My colleague has repeatedly called attention to the British media’s lack of interest in any of the big stories. May I add one more to the list? The scandal of the numerous aid workers, charity employees and UN relief officials whose usefulness is somewhat doubtful, is crying out to be investigated.

Their presence in Kabul, for instance, and reluctance to leave it, means two things. One is that much of the money that has been allocated to help people in Afghanistan is used to keep these people and their offices in the city. Just as form-filling and paper work in Britain is now reported as front-line policing, so manning offices and having meetings in Kabul and Baghdad is, presumably, described as front-line aid work.

An even more serious problem is the way these people undermine the local economy. They have far more money than almost anyone in Afghanistan and most people in Iraq. Certainly they can pay more for accommodation and labour than the local people and organizations. There are now parts of Kabul that are completely out of the range of local people because of the various western aid workers and, let us face it, journalists who write rather limited accounts.
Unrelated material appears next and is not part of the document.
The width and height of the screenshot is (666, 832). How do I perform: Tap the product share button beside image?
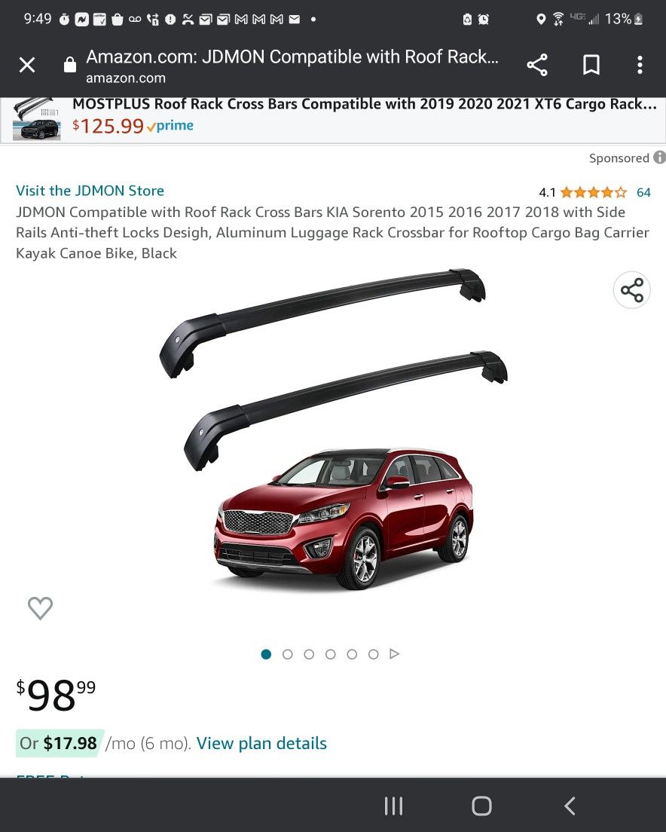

People who could be doing useful work rebuilding those two countries become employees of westerners because the pay is much better. After all, you have to be a very conscientious and idealistic person, probably unencumbered by any family to continue the hard underpaid labour of a doctor in Afghanistan when you can earn about three times as much by driving some aid worker or UN official from meeting to meeting.

Another, indirect, consequence is that the non-military westerners stick together, complain about the military, and prevent any kind of a balanced story from coming out of either country or any investigation into the activities of the NGOs or the oil-for-food scandal. It does not really surprise anyone to find an EU Commissioner lining up on that side as well.

However, it seems that Mr Nielsen did not have it all his way in Prague. Former President Vaclav Havel could be relied on to produce the acceptable anodyne comment in eurospeak:

"Not to care in today's global world about what is happening in other parts of the planet would to a large extent be suicide. The problems grow and in the end we could all pay."
Other East Europeans seem to be much more outspoken, as we have noticed before. There were several calls for increasing trade with developing countries instead of distributing aid all the time. That, of course, would mean serious changes in core EU policies, such as CAP and trade. So that is not on the agenda. Let them eat aid.

Deputy Foreign Minister Petr Kolar dismissed complaints about the post-Communist countries not being used to giving to charity (they are not because charities were banned by the Communists) as being irrelevant. In his opinion, these countries have invaluable experience to pass on to countries like Iraq and Afghanistan. They, too, emerged from decades of economic and political oppression and have, now taken their place in the free world. (In fact, some would argue that they are better at appreciating it than the west Europeans.)

One can but hope that this experience will be passed on and assimilated. It has much to do with establishing solid political structures, attracting investment and developing under one’s own steam, avoiding, as far as possible, the attention of the international aid-professionals.